Prime Minister
PRIME MINSTER: G’day everyone, from Australia. I’m pleased to be joining the ASEAN Business and Investment Summit.
I thank our hosts and recognise His Majesty the Sultan of Brunei Darussalam, the Guest of Honour.
Australia enjoys a close friendship with Brunei, and I really want to thank His Majesty the Sultan for his steady leadership at this very difficult time.
I had the opportunity to thank His Majesty personally recently in one of our recent calls.
Sadly, the pandemic has kept us apart again this year.
Yet the relationships between our governments, businesses and people - they’re as strong as ever.
During this time of uncertainty, we do stand together - as partners - in facing the economic, health and environmental challenges facing our world, and especially our region.
ASEAN is a long-time, valued partner of Australia.
Our futures are intertwined.
Your growth underpins our prosperity.
Your stability is fundamental to our own.
And our enduring relationship is critical to an open, inclusive and resilient Indo-Pacific region.
I am here to affirm that Australia strongly supports ASEAN’s centrality.
ASEAN and its forums are an essential pillar of our engagement with the Indo-Pacific.
Our interests align closely with the ASEAN Outlook on the Indo-Pacific.

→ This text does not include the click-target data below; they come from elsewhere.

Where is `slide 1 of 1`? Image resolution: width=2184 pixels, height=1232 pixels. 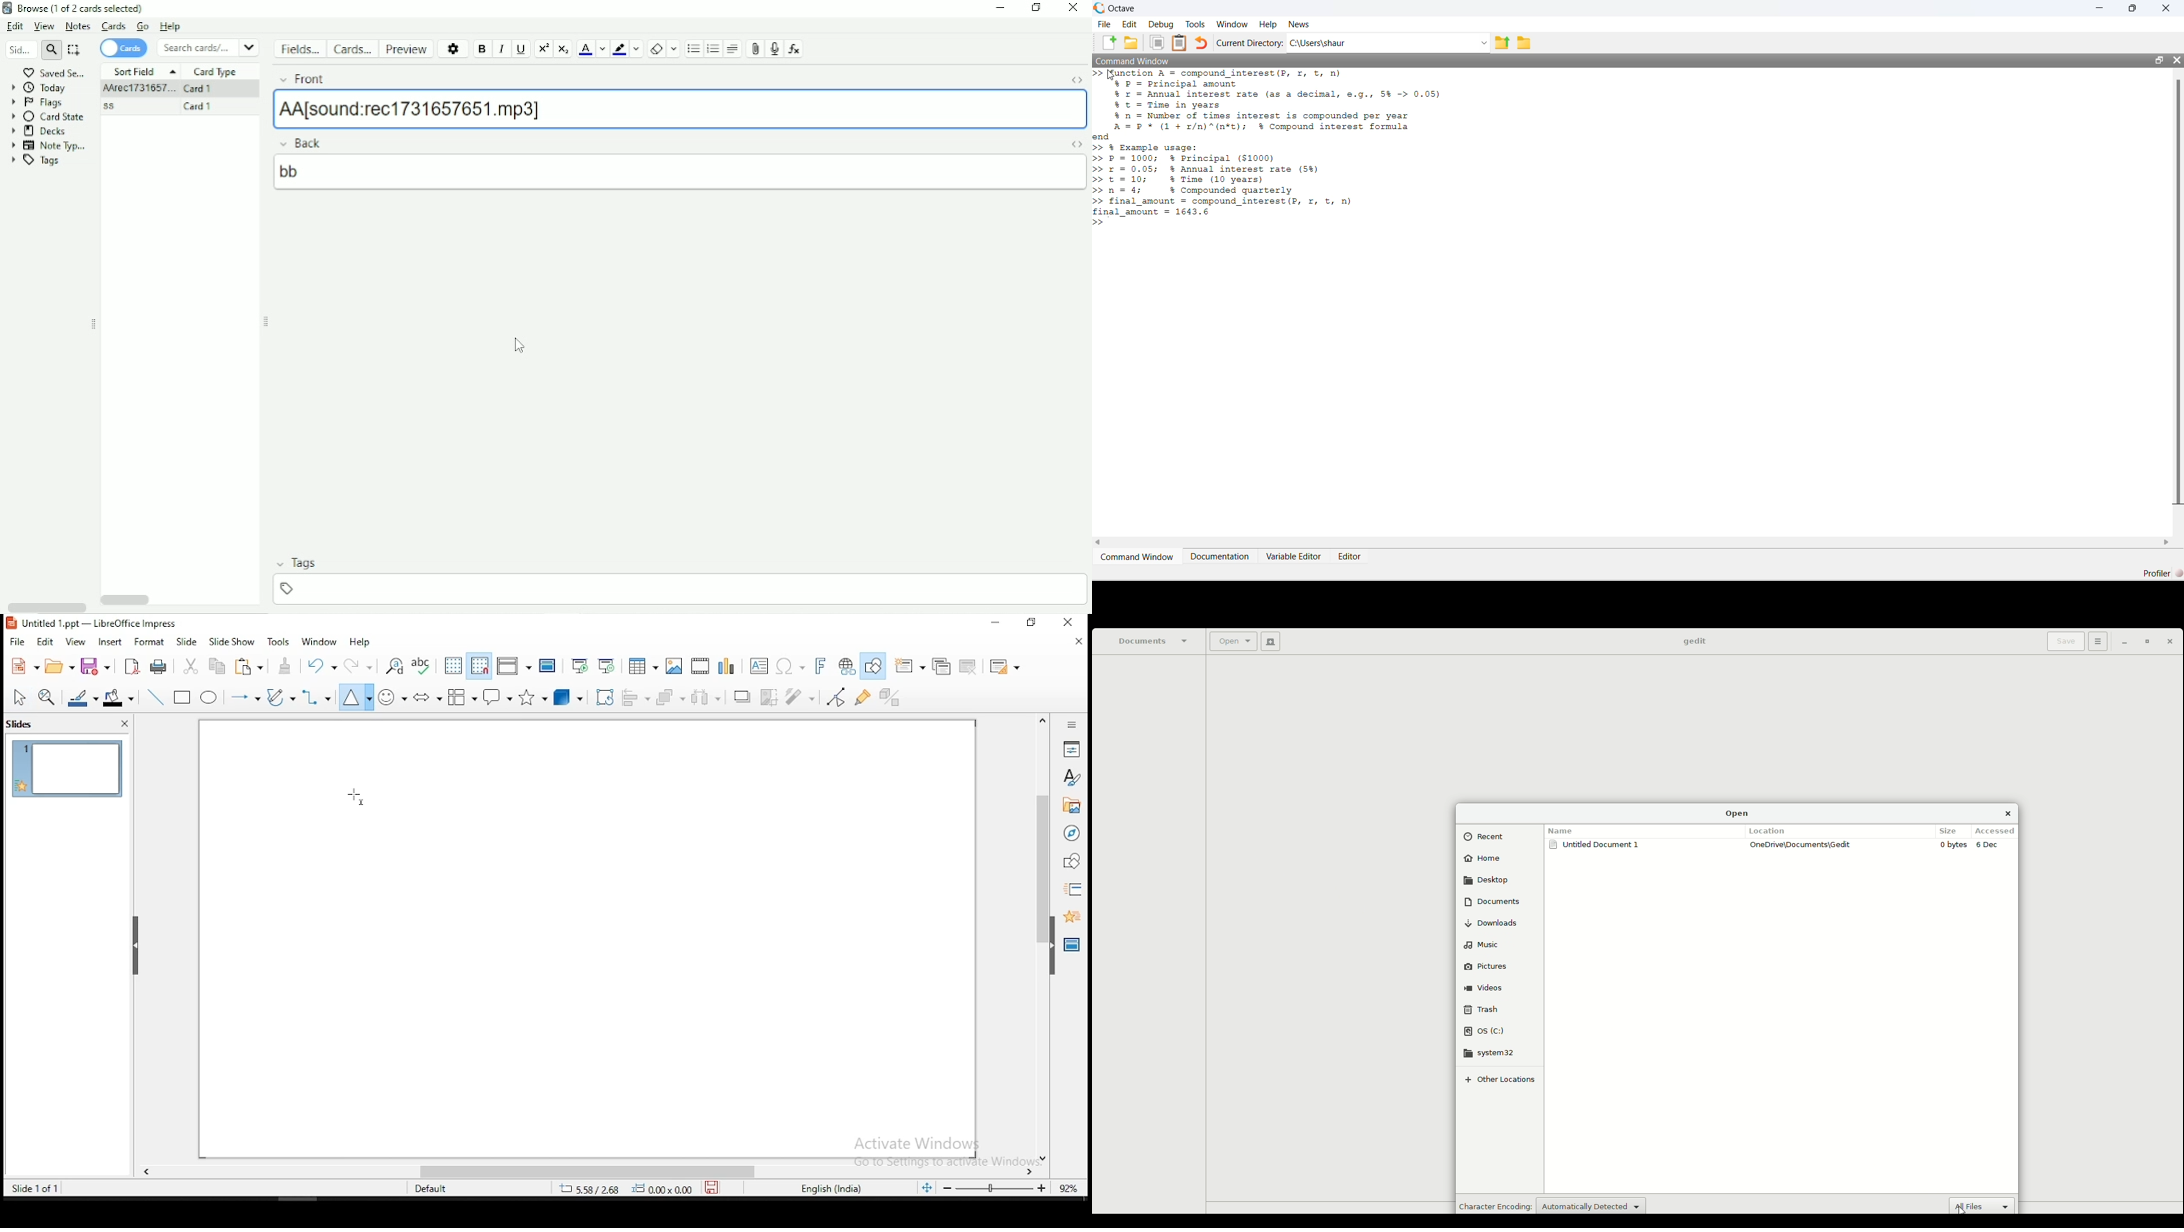 slide 1 of 1 is located at coordinates (34, 1186).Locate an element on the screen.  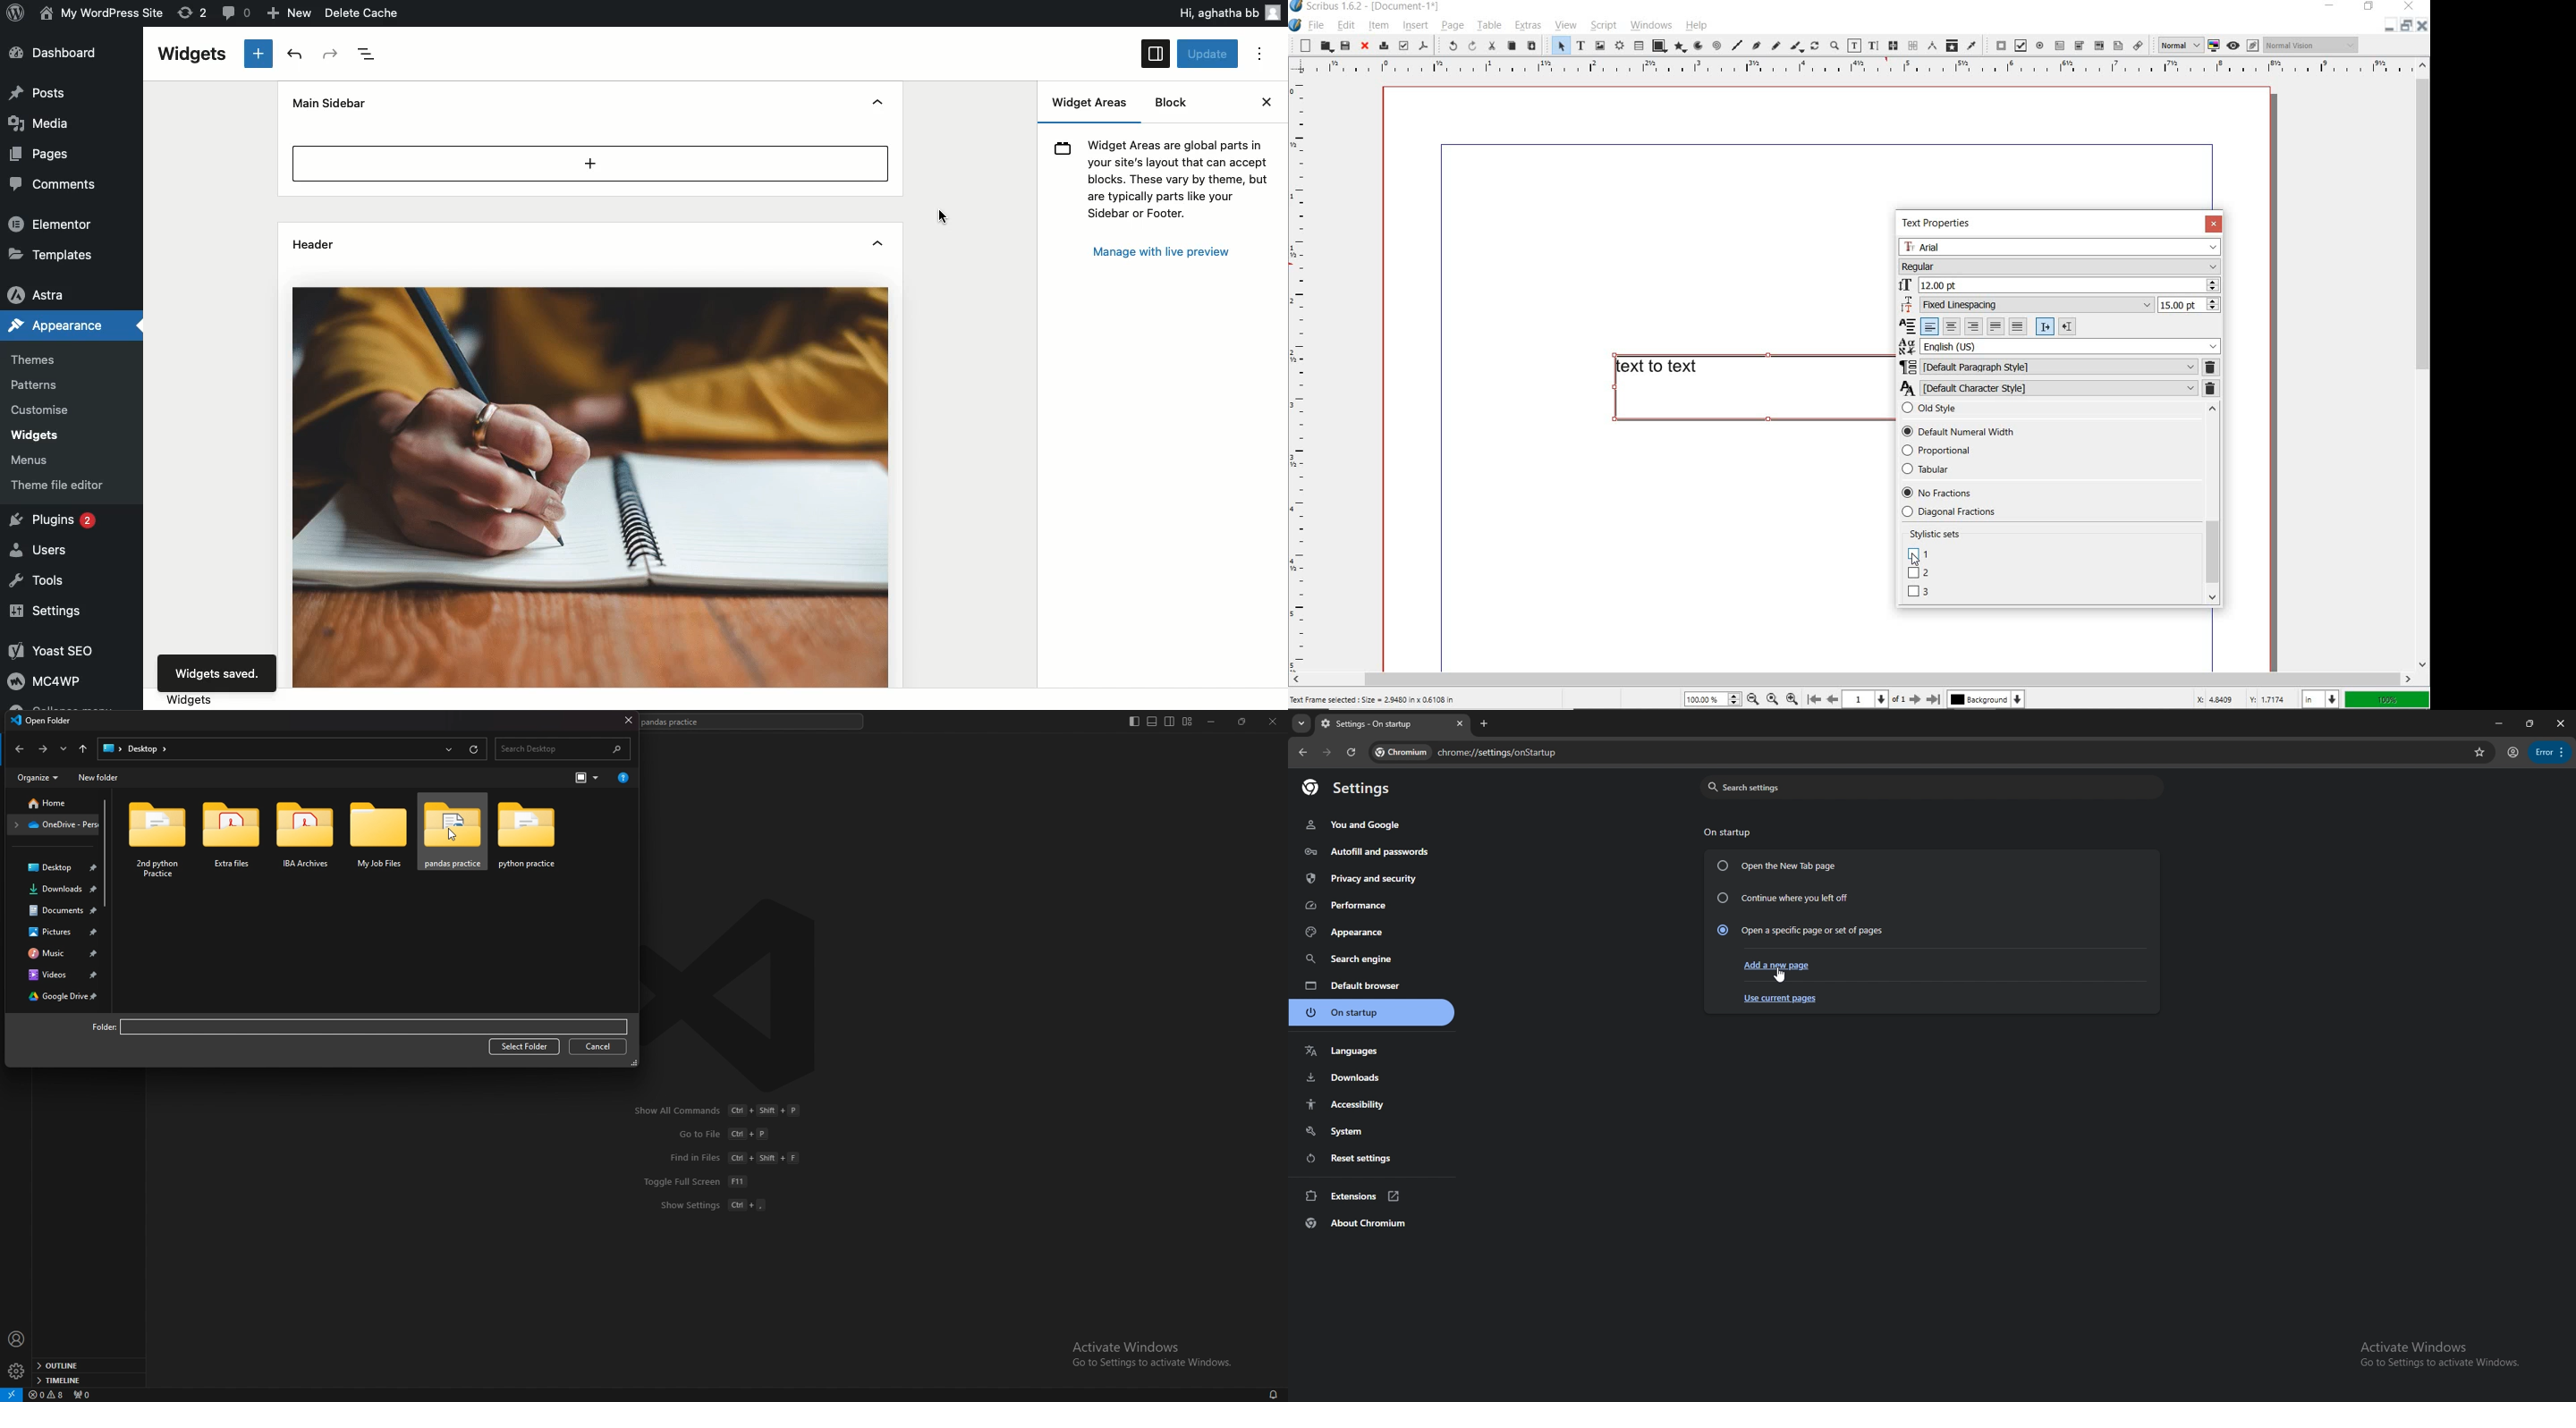
google drive is located at coordinates (58, 997).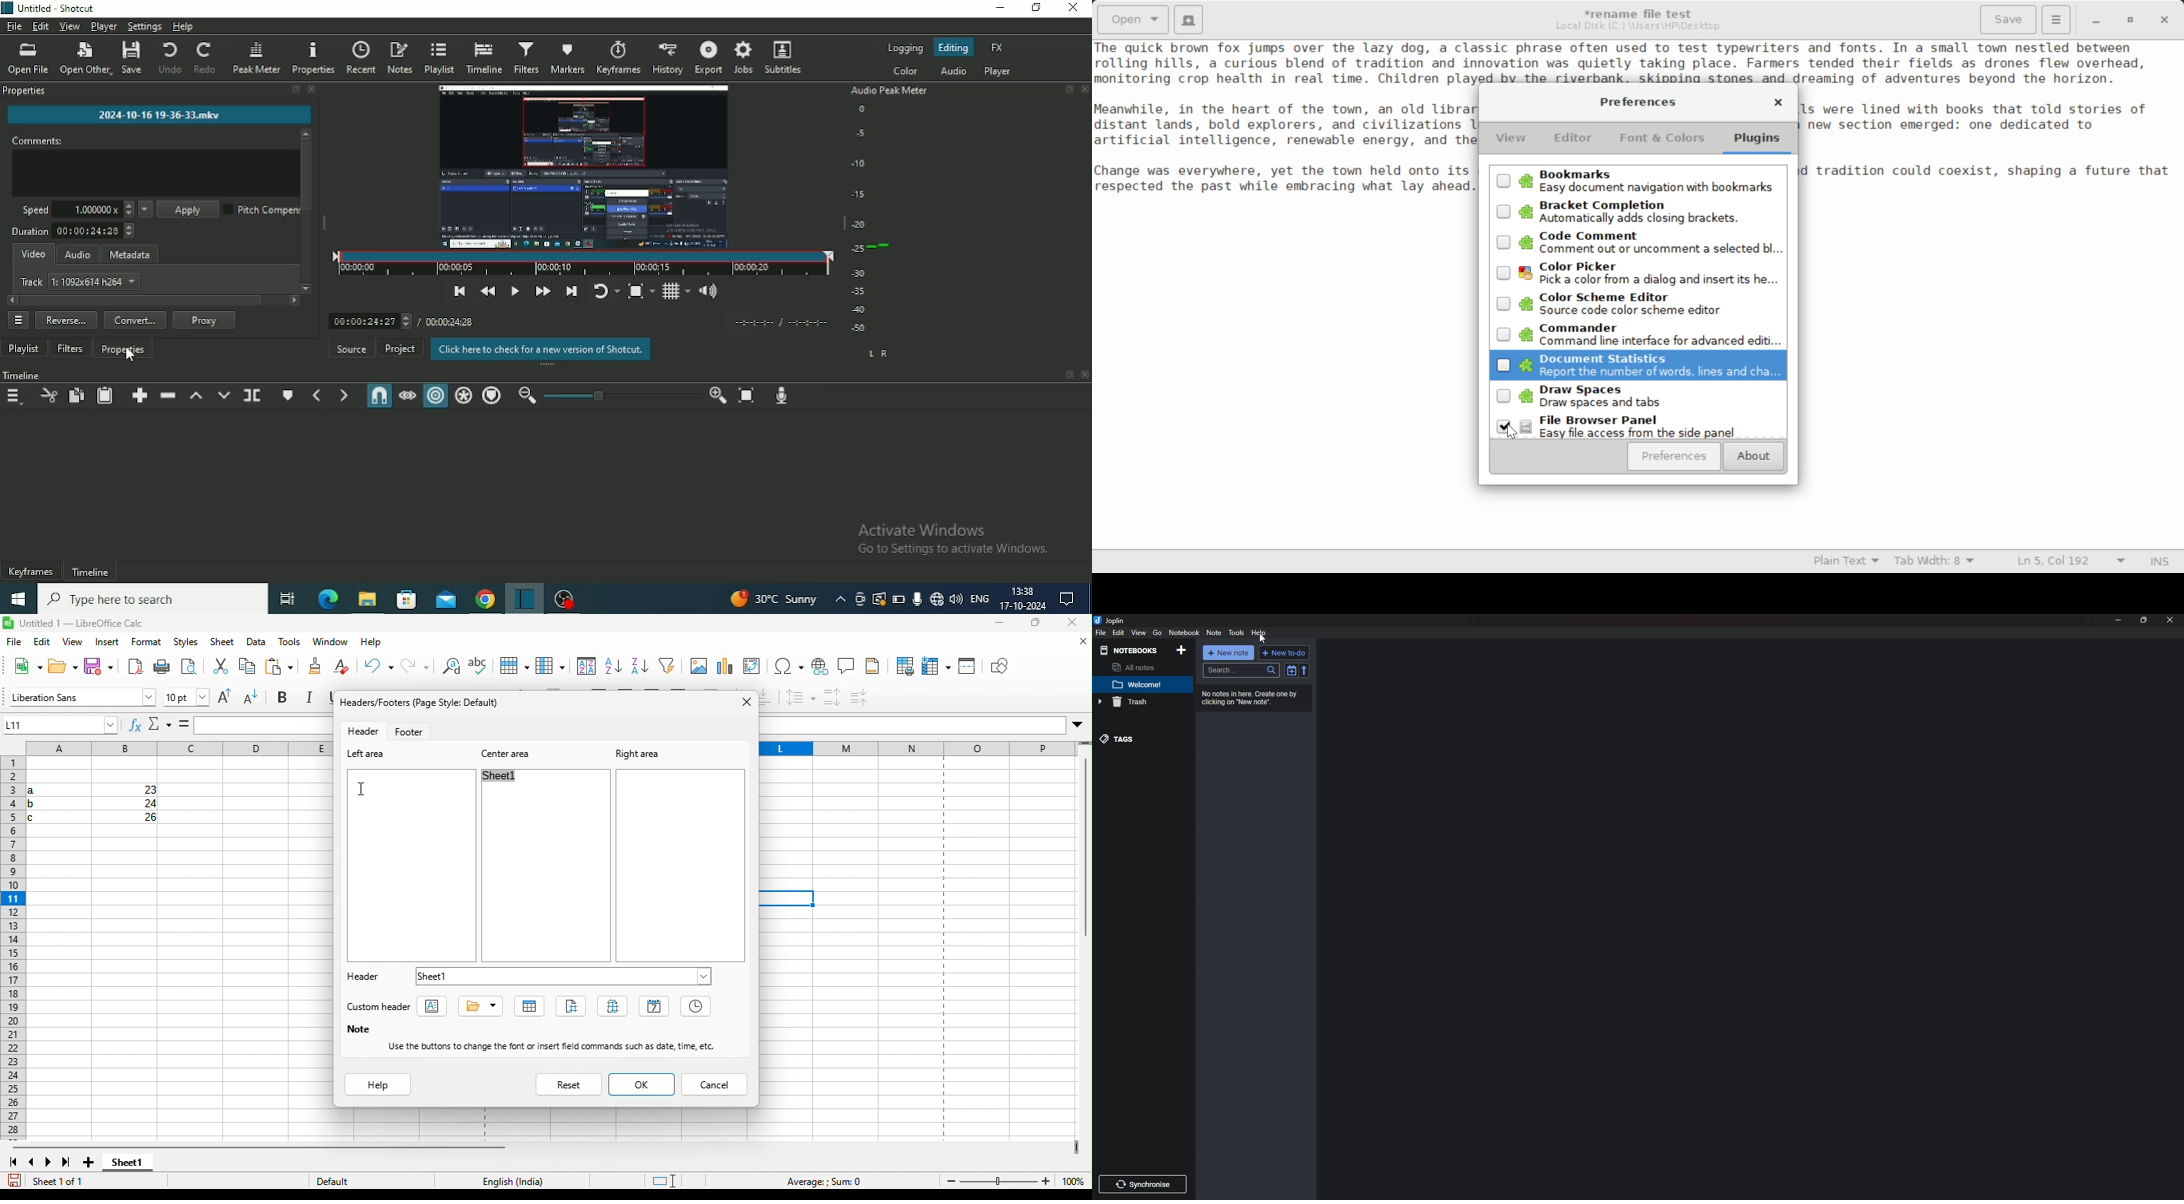 The image size is (2184, 1204). What do you see at coordinates (85, 57) in the screenshot?
I see `Open Other` at bounding box center [85, 57].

Our partnership with ASEAN is one that we are always seeking to strengthen.
And we want our businesses to invest in the region with confidence, and for yours to do the same here in Australia.
Today, I will speak briefly about our partnership and how we are responding to the health, economic and environmental challenges we collectively face.
The COVID-19 pandemic has reminded us of what we can achieve when we work together.
We all know that the way forward from here is vaccines.
Access to safe and effective vaccines is the highest priority for Indo-Pacific nations.
And Australia is stepping up to help our friends, stand with them, our neighbours, and those in need.
Together with our Quad partners - the United States, India and Japan - we have pledged to donate at least 1.2 billion vaccine doses globally.
And Australia has committed 60 million doses to the Indo-Pacific by the end of 2022.
Already, we’ve delivered two million doses directly to Southeast Asia, and we expect to share millions and millions more by the end of this year.
We’ve also contributed $130 million to the COVAX Advance Market Commitment, which so far has delivered over 33 million doses to Southeast Asia.
We’ve committed $21 million to support the establishment of the ASEAN Centre for Public Health Emergencies and Emerging Diseases.
And we’re also combatting vaccine misinformation, we’re training health workers, we’re providing much-needed medical equipment and expertise across Southeast Asia.
These investments are an addition to the $500 million to support new security, economic and development cooperation with Southeast Asia, which I announced at the ASEAN-Australia Summit last year.
And we’re working towards safely restoring international travel, which will be vital for reinvigorating all of our economies.
We all want our economies to rebound strongly from COVID-19.
And we all know that this can be accelerated through trade and investment under an open, rules-based international system.
This makes agreements, such as the Regional Comprehensive Economic Partnership and the Comprehensive and Progressive Agreement for Trans-Pacific Partnership, more important than ever.
These agreements bring together the shared economic weight of ASEAN and the region’s other major economies.
Through our $46 million Australia’s Regional Trade for Development and our Digital Standards Initiatives, we are working with ASEAN to support implementation of RCEP, including by bringing a larger focus to e-commerce and digital trade across the region.
We are also working bilaterally to forge new agreements and deepen existing arrangements with regional partners such as Vietnam, Indonesia and Singapore, to boost two way trade and open up new frontiers in the green economy.
This is a vibrant and dynamic region, and we want to ensure the opportunities and benefits of trade continue to flow unimpeded, and that supply chains remain open and connected.
At the same time, we’re also very focused on the global challenge of climate change and the world’s transition to a new energy economy.
We know reducing emissions - domestically and internationally - will require practical, scalable and commercially viable technologies.
And that’s why we are making major investments to drive our energy transition, including around $20 billion to commercialise promising new technologies like clean hydrogen, green steel, long-duration energy storage and carbon capture.
We expect this will leverage some $80 billion in total investment by 2030.
And this will help drive our energy transition.
And it will help our friends and neighbours too - including our ASEAN nations - to transition to secure and affordable low-emissions technologies that can drive development and jobs within the ASEAN region.
As part of this work, we’ve agreed to pool the collective resources and expertise of Quad partners - the United States, Japan and India - to work with other Indo-Pacific partners to build the reliable and resilient supply chains needed to support the region’s energy transition.
And I look forward to inviting your best and brightest clean energy experts and minds to Australia’s Clean Energy Summit in early 2022.
I want to assure you Australia is embracing the opportunities of the new energy economy, as the world accelerates its pursuit of net-zero emissions.
And, today, we join ASEAN member countries in looking to the future with great optimism, confident that together we can meet the challenges before us all.
Thank you very much for your attention.